In the code sample, replace the `column_name` with `followers_count`:
```pyhton
from pyspark.sql.types import IntegerType

data_df = df_defaultvalue.withColumn("column_name", df_defaultvalue["column_name"].cast(IntegerType()))
```

### ✅ **Task 7 :**  Gather more statistics to better understand the data

Use `pyspark.sql.function` methods, [here are the docs](https://spark.apache.org/docs/latest/api/python/pyspark.sql.html#module-pyspark.sql.functions).
                                                    

Check out `describe` functionality. it provides us `count`, `mean`, `stddev`, `min` and `max` calculations in one function!

*Remember* - Use the last DataFrame that you created, with the casting and default values.
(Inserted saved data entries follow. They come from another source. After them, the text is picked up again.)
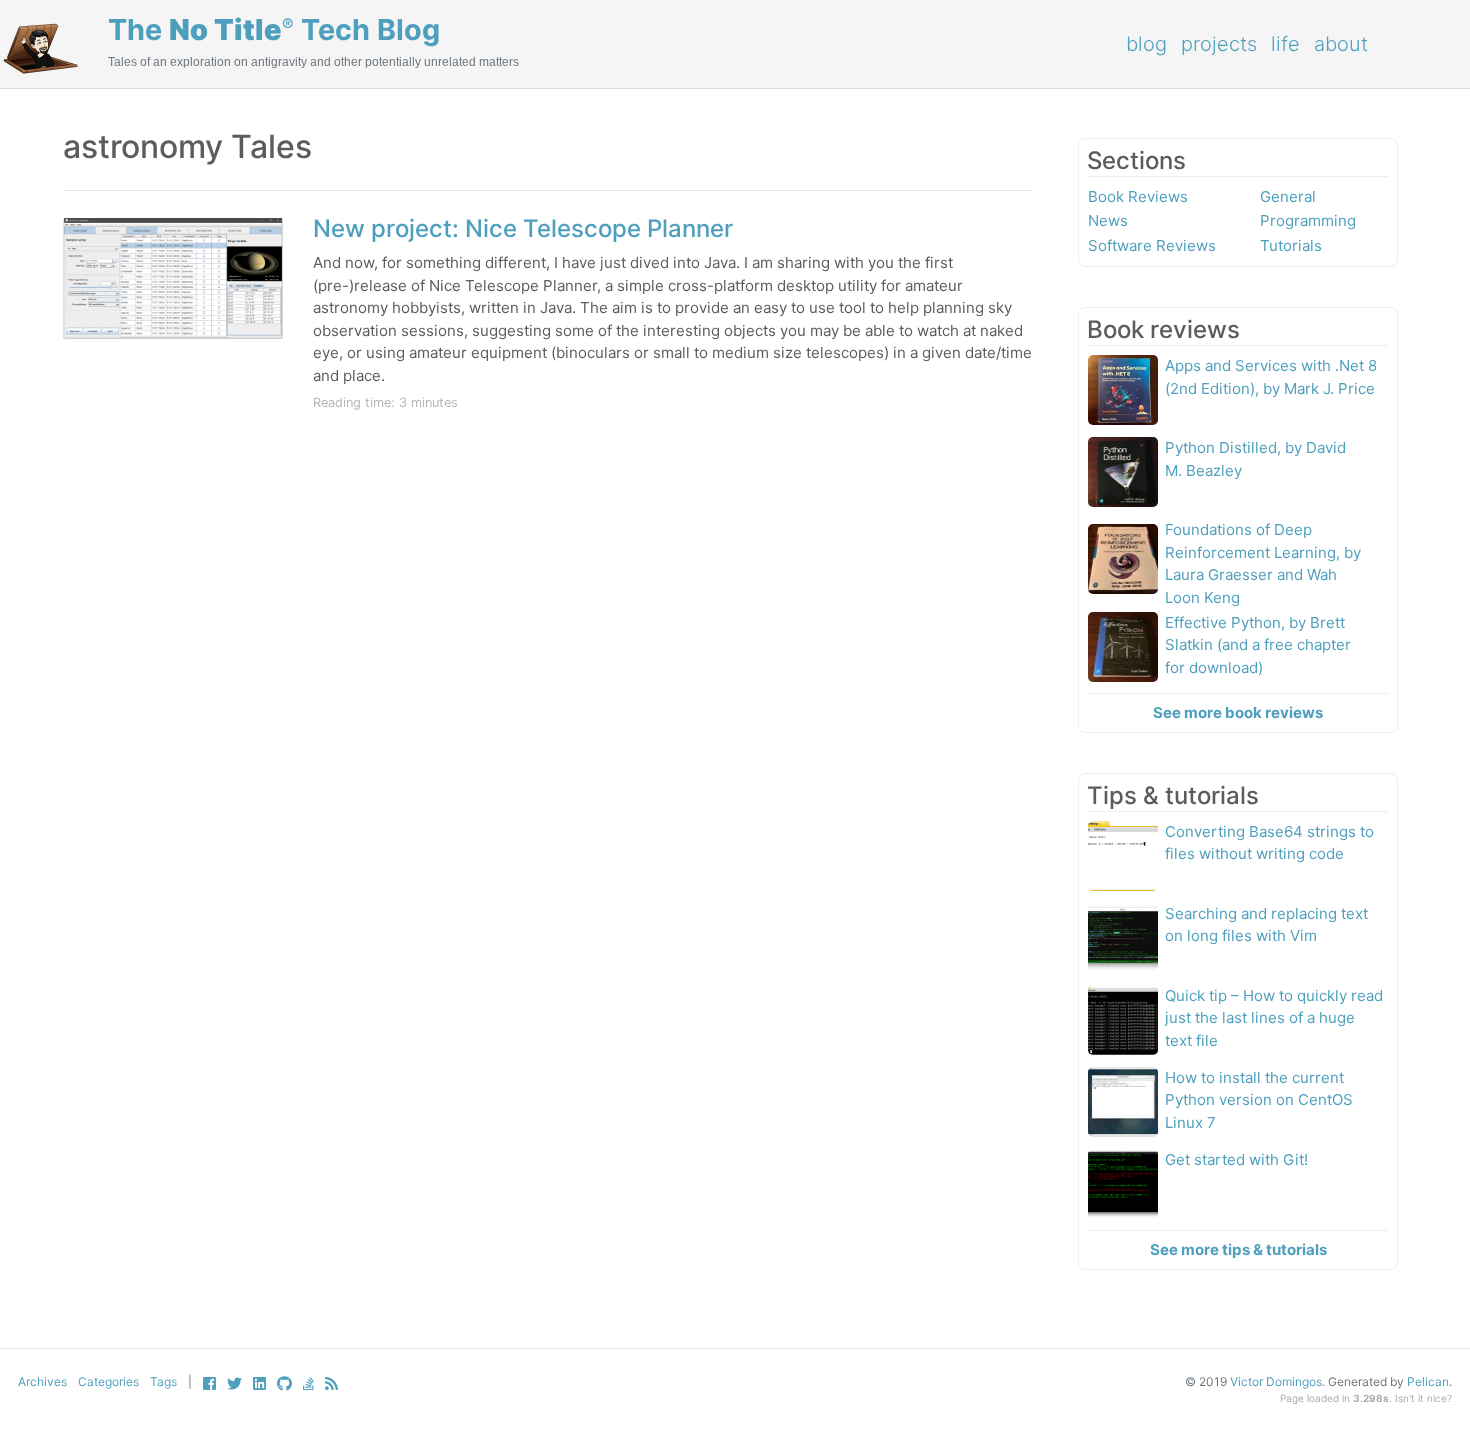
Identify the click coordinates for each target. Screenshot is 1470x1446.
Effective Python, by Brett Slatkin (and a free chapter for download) (1258, 645)
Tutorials (1291, 245)
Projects (1219, 44)
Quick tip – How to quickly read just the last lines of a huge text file (1274, 1018)
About (1341, 44)
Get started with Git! (1236, 1159)
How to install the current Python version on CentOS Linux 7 (1259, 1100)
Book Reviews (1138, 196)
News (1108, 220)
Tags (163, 1381)
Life (1285, 44)
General (1288, 196)
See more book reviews (1238, 712)
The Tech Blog (274, 29)
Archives (42, 1381)
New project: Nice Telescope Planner (523, 228)
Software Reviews (1152, 245)
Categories (108, 1381)
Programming (1308, 220)
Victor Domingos (1276, 1381)
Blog (1146, 44)
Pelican (1428, 1381)
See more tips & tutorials (1238, 1249)
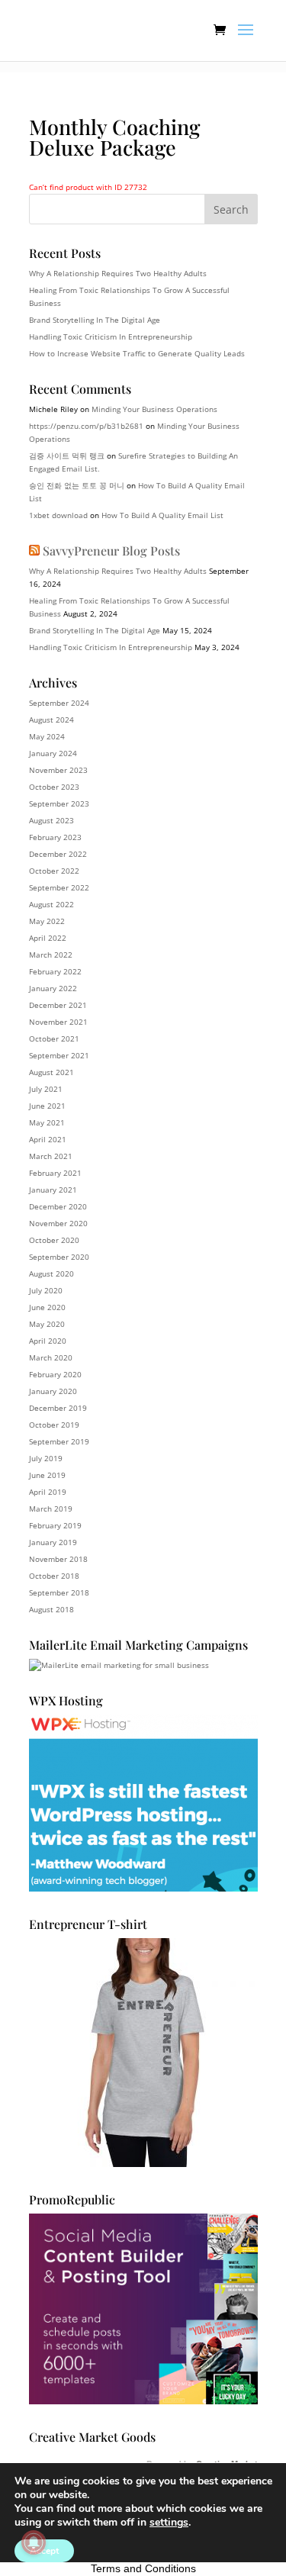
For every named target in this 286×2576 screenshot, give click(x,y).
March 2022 (50, 954)
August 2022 (51, 904)
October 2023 (54, 786)
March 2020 (50, 1357)
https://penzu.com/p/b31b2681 (86, 425)
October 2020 (54, 1240)
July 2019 (46, 1458)
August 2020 (51, 1273)
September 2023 (59, 803)
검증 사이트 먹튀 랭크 (66, 455)
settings (168, 2522)
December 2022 (58, 853)
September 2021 (59, 1055)
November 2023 (58, 770)
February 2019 (55, 1525)
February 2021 (55, 1172)
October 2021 (54, 1038)
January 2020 (53, 1391)
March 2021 (50, 1156)
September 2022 (59, 887)
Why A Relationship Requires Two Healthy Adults (118, 273)
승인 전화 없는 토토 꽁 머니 (76, 485)
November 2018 (58, 1559)
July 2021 (46, 1089)
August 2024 (51, 719)
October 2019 (54, 1424)
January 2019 (53, 1542)
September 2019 (59, 1441)
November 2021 (58, 1021)
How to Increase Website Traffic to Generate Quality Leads (137, 353)
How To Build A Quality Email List (162, 515)
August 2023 (51, 820)
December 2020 (58, 1206)
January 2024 (53, 753)
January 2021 (53, 1189)
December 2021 (58, 1005)
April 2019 (47, 1491)
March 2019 (50, 1508)
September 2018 (59, 1592)
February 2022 (55, 971)
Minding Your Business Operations (154, 409)
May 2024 (47, 736)
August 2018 (51, 1609)
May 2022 (47, 921)
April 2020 (47, 1340)
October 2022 (54, 870)
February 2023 (55, 837)
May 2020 (47, 1324)
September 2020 (59, 1256)
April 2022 (47, 937)
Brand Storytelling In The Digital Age (94, 319)
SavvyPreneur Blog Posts (111, 551)
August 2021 (51, 1072)
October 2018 (54, 1575)
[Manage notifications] (33, 2542)
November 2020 (58, 1223)
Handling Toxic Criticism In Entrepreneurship (110, 336)
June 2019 (47, 1475)
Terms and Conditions (143, 2568)
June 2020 (47, 1307)
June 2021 (47, 1105)
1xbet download (58, 515)
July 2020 (46, 1290)
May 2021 (47, 1122)
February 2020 (55, 1374)
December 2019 (58, 1407)
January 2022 (53, 988)
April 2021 (47, 1139)
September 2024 (59, 702)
describe can take any field, or calculate statistics for all fields.

Code Example:
```python
df.describe(['age']).show()
df.describe().toPandas().transpose()
```
In the code example, Change age to followers_count and run it!

In [None]:
# your solution goes here
# ...

### ✅ **Task 8 :**  Continue Marshelling the bot data

Adapt `bot` column.

bot is the data classification column, which indicated if the row represents a bot or not.

1. Cast it into Integer.
2. Set 1 or 0: 1 for bot and 0 for none bot.
If we don't know what it is, use 0.

Run the next commands, and remember to validate yourself!
Make sure to use the right dataframe.

```python
df = df.withColumn('bot',df['bot'].cast(IntegerType()))
df.limit(5) .toPandas()
```

In [None]:
# your solution goes here
# ...

In [None]:
Now you should have better understanding of the data. let's drop irrelevant columns:

Run the next commands:
    
```python

# Dropping irrelevant columns and duplicates
df = df.drop('default_profile_image','has_extended_profile','url','created_at','lang','id','id_str')
df = dft.dropDuplicates()
```

In [None]:
from pyspark.sql.types import IntegerType, ArrayType, BooleanType, StringType
from pyspark.sql.functions import udf
from pyspark.sql.functions import when

# your solution goes here
# ...

Next, cast and transform the data into the decided upon column types.

Run the next commands and break them down into transformations so it will be easier for you to follow along:

```python
# First Transformation
df_test = df_test.withColumn("friends_count", df_test["friends_count"].cast(IntegerType()))
df_test = df_test.withColumn("listed_count", df_test["listed_count"].cast(IntegerType()))
df_test = df_test.withColumn("favourites_count", df_test["favourites_count"].cast(IntegerType()))
df_test = df_test.withColumn("statuses_count", df_test["statuses_count"].cast(IntegerType()))
df_test = df_test.withColumn("verified", df_test["verified"].cast(BooleanType()))
df_test = df_test.withColumn("default_profile", df_test["default_profile"].cast(BooleanType()))

# Second Transformation
df_test = df_test.withColumn('default_profile',df_test['default_profile'].cast(IntegerType()))
df_test = df_test.withColumn('name',when(df_test['name'].isNull(),0).otherwise(1))
df_test = df_test.withColumn('verified',df_test['verified'].cast(IntegerType()))

# Theird Transformation
df_test = df_test.withColumn('verified',when(df_test['verified'].isNull(),0).otherwise(df_test['verified']))
df_test = df_test.withColumn('default_profile',when(df_test['default_profile'].isNull(),0).otherwise(df_test['default_profile']))
df_test = df_test.withColumn('location',when(df_test['location'].isNull(),0).otherwise(1))
df_test = df_test.withColumn('status',when(df_test['status'].isNull(),0).otherwise(1))
df_test = df_test.withColumn('screen_name',when(df_test['screen_name'].isNull(),0).otherwise(1))

# Forth Transformation
df_test = df_test.dropna(subset=['description'])

def split_and_set(some_str):
    if isinstance(some_str, str):
        some_str = ''.join(c for c in some_str if c not in "[](){}<>,'/.")
        return list(set(some_str.split(' ')))
    return some_str

list_udf = udf(lambda y: split_and_set(y), ArrayType(StringType()))
df_test = df_test.withColumn('description', list_udf(df_test['description']))

# Fifth Transformation - fill NA:
df_test = df_test.fillna({'followers_count':0,'statuses_count':0,'favourites_count':0,'listed_count':0,'friends_count':0,})
```

In [None]:
# your solution goes here
# ...

Save this data to parquest so it is easier to work with later

```python
df_test.write.parquet("marshalled_data")
```

In [None]:
# your solution goes here
# ...

#### Well Done! 👏👏👏
You just finished: Marshaling the data!